Autant le dire tout de suite : Maintenant, le livre d'entretiens de Ségolène Royal avec Marie-Françoise Colombani (rédactrice en chef du magazine Elle), ne contient aucune nouveauté programmatique. Sous la forme d'un abécédaire, la candidate affine, et bien souvent répète, ce qu'elle a déjà développé tout au long de ses discours : sur l'éducation, la culture, la politique environnementale ou même l'importance de la Marseillaise... L'ouvrage peut s'avérer très utile pour ceux qui n'avaient pas suivi ses meetings et qui s'interrogent sur tel ou tel point. Mais en réalité, l'intérêt du livre se situe ailleurs. Pour la première fois, Ségolène Royal s'attarde sur des espaces de sa vie jusque-là restés dans l'ombre. Elle aborde notamment ses relations avec François Hollande et surtout, avec le PS.
« E » comme « éléphants »
Exemple. Alors que les rumeurs sur les dissensions au sein du Parti socialiste entre fabiusiens, strauss-kahnien, jospiniens et royalistes alimentent les chroniques politiques, la candidate met les points sur les « i ». Elle explique qu'elle n'a éprouvé aucune culpabilité lorsqu'elle a remporté les primaires du PS : « je crois que, sans cette irruption inattendue, le Parti socialiste se serait livré à une lutte interne beaucoup plus rude. Déjà, là, cela n'a pas été facile de recoller les morceaux, alors vous imaginez… » Comprendre : la candidate veut affirmer que les fameux « morceaux » ont donc bien été « recollés », quoi qu'en disent les mauvaises langues.
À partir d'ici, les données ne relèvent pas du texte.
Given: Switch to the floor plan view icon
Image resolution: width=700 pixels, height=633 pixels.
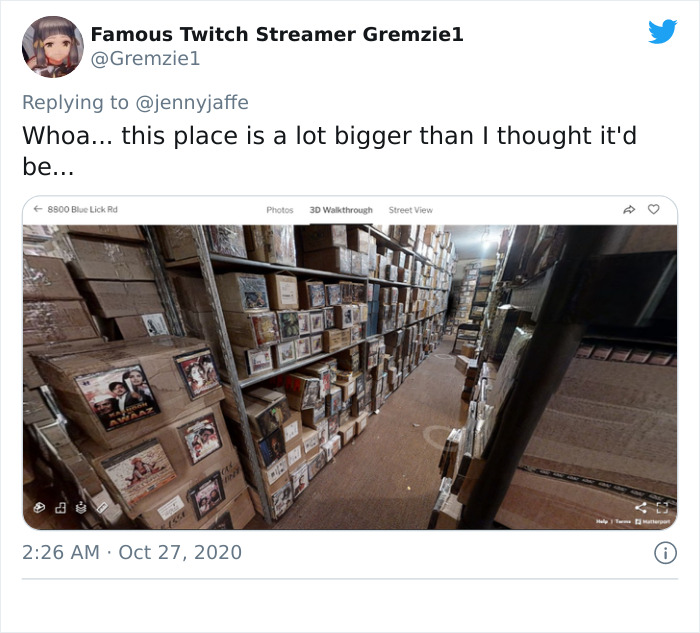Looking at the screenshot, I should tap(60, 507).
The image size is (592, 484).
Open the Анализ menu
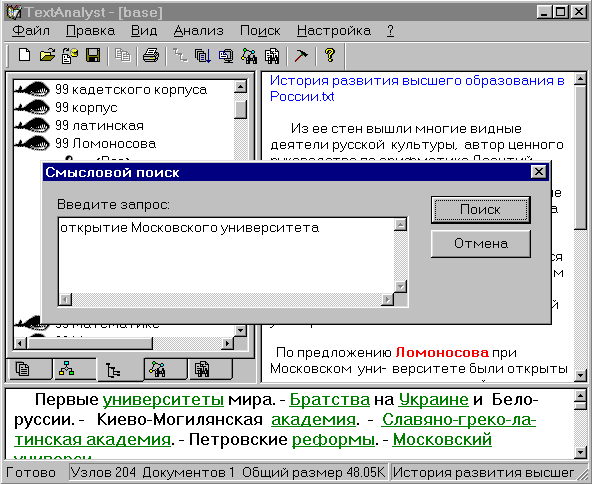coord(199,31)

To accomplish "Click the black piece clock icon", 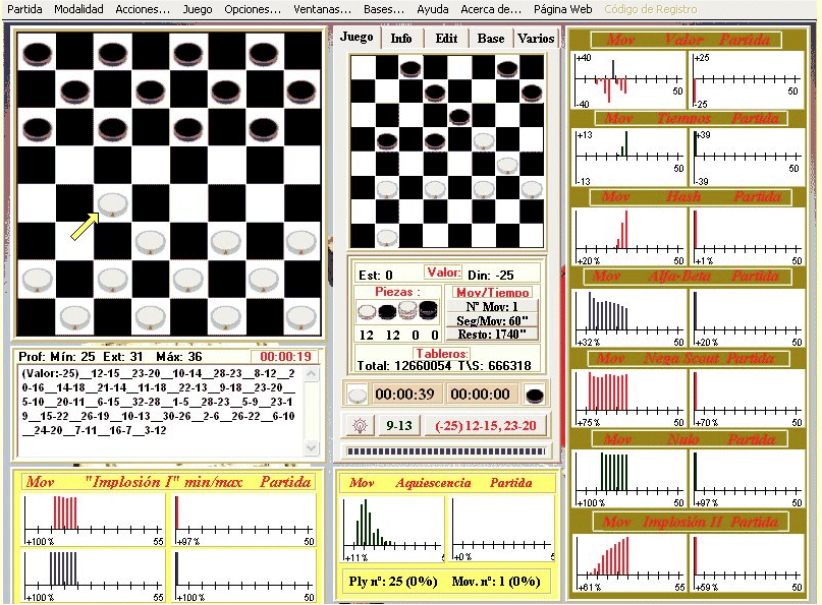I will 535,395.
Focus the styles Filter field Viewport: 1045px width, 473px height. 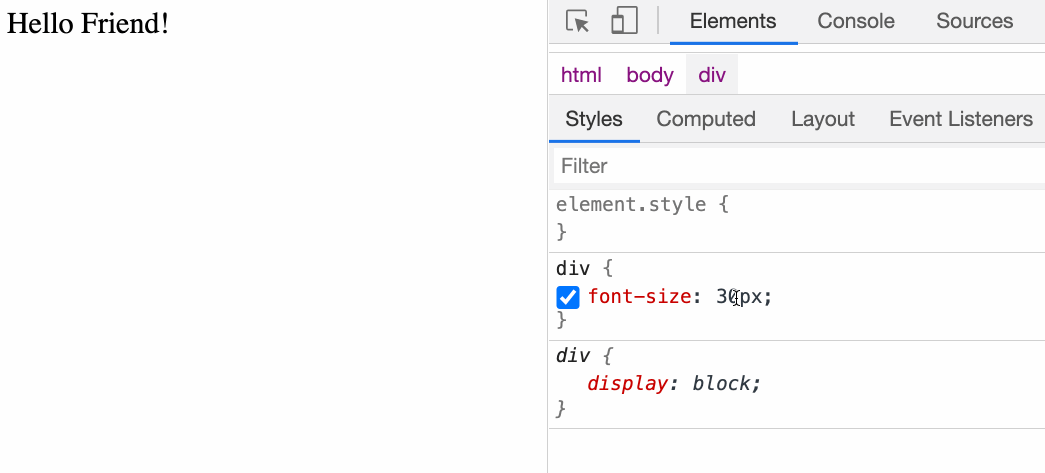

Hollande classé à « Première dame »
Toujours à la lettre « C » comme « culpabilité », Ségolène Royal avoue en avoir ressenti lorsqu'elle a été nommée ministre « et pas François ». Elle donne tout au long du livre une image de sa famille comme d'un espace harmonieux : « oui, nous sommes toujours ensemble », assure-t-elle au sujet de son conjoint au chapitre « couple ». Avant de reconnaître, à la lettre « P » comme « première dame » qu'il « aurait fait un excellent candidat si les circonstances avaient été réunies ». Dommage : François Hollande, interviewé ce matin sur France Inter, a confié n'avoir pas encore lu le livre de la candidate. C'est peut-être ce qui explique certains traits d'ironie un peu acides lâchés en direct à l'antenne. Comme lorsque François Hollande a expliqué que Ségolène Royal ne manquerait pas d'organiser un débat participatif pour légiférer sur l'heure d'été... A croire que tout n'est pas aussi rose que ce qu'en dit le petit livre mauve de Ségolène Royal !
Maintenant, Ségolène Royal – Marie-Françoise Colombani, Hachette Littératures, 331pp., 18 euros.